Before a discussion can proceed about the difference between liquid and dry fertilizers, first there must be an understanding of what typical fertilizers contain. Fertilizer containers have letters and numbers on them that refer to specific substances that are incorporated into the fertilizer.
Typically are the letters N-P-K. The “N” stands for Nitrogen, the “P” represents Phosphate, and the “K” refers to Potassium. Nitrogen is an important nutrient that helps encourage foliage growth. Phosphate is a substance that is important in root growth and helps the plant to flower. Potassium helps keep the plant healthy and a healthy plant is much more capable of fighting disease than an unhealthy one.
Fertilizer containers show the amount of N, P, or K that are included in the mixture of fertilizer. The amount of each nutrient is referenced by a specific number. Therefore, you’ll also have to become familiar with those numbers and what they mean to understand what fertilizer you are buying. If your lawn is healthy the best fertilizer is one that shows numbers that reflect low phosphate content in relation to the other ingredients of nitrogen and potassium. The important numbers that indicate the content of ingredients is put in a series of numbers that reflect a “ratio”. A typical ratio number to look for is 24:12:17 or one that is close to those proportions.
For lawns that have special problems or are in a general unhealthy condition, it is best to contact a professional for advice as to what type of fertilizer is needed and what ratio of ingredients are the best. It may be an even better solution to hire a professional and take the guess work out of the equation as well as preventing possible further damage to your lawn.
According to Ohio State University Fertility Specialist Robert Mullen, liquid and dry fertilizers are equally efficient in supplying nutrient needs and states: “For almost all situations (unless you are in the desert Southwest), the choice of dry or liquid is one of material handling and price per pound, not plant availability. Both liquid and dry phosphate fertilizers will stay put in the soil when incorporated, too, so picking dry or liquid is up to you and your application equipment. Pick the cheapest commercial source once you calculate the value per pound (and read a recent soil test report for your field).”

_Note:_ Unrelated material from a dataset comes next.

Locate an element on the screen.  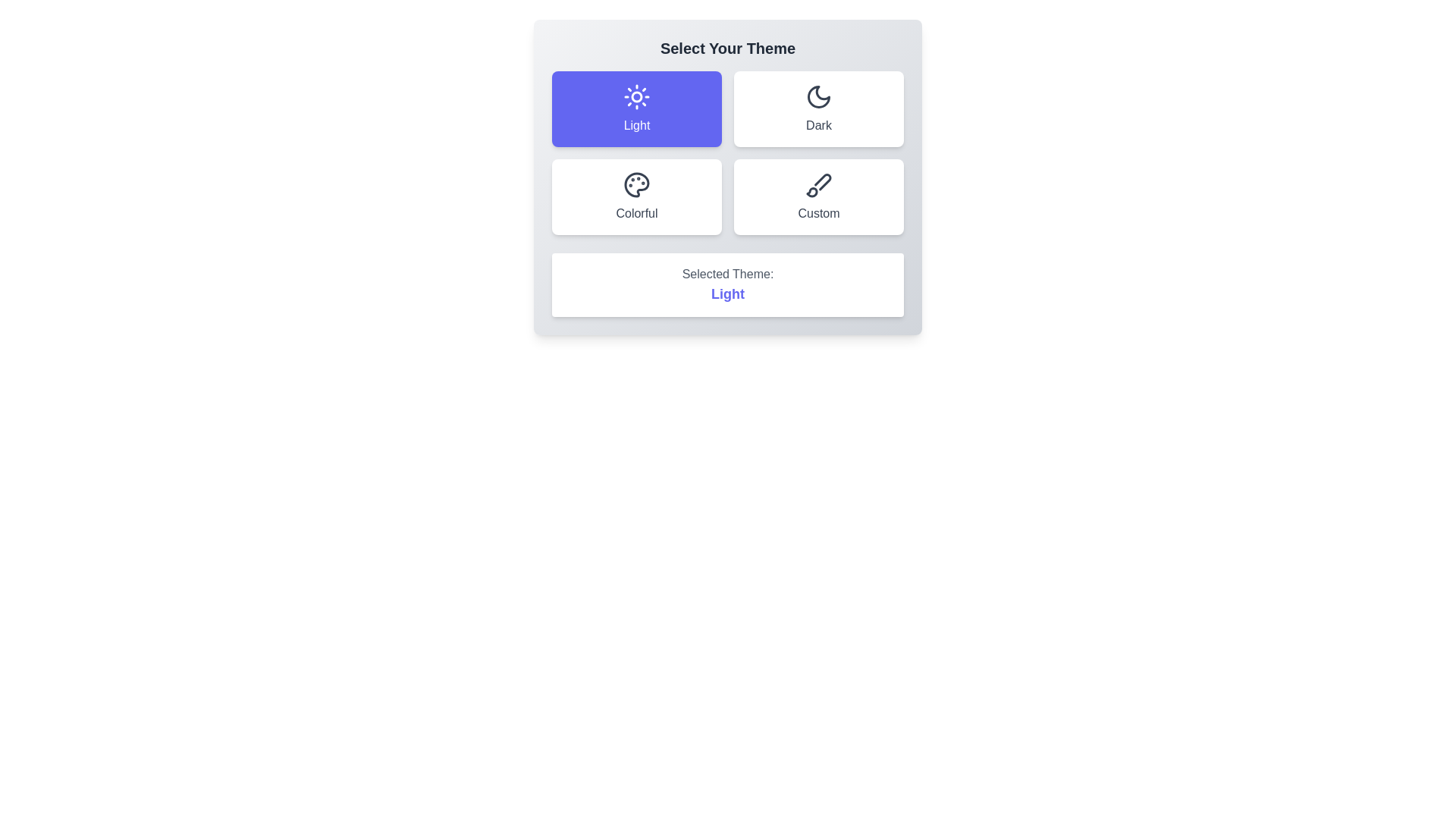
the theme button labeled Colorful to observe the hover effect is located at coordinates (637, 196).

Basically, the choice comes down to cost and preference. Since both products provide the necessary nutrients to your lawn, it becomes a matter of preference rather than one being better for your lawn than the other. However, liquid fertilizers don’t have a time release feature while dry fertilizers do. Therefore, the time release aspect may be viewed as a slight plus for dry fertilizers. Also, dry fertilizers only require a small investment in a spreader.
Liquid fertilizers on the other hand can be custom mixed to accomplish specific purposes. This may be an advantage. Liquid fertilizers act quickly and may be applied directly to plants. However, liquid fertilizers may need to be applied more frequently and tend to be more expensive than dry type fertilizers. Liquid fertilizers can be incorporated into a drip system and naturally dry fertilizers cannot.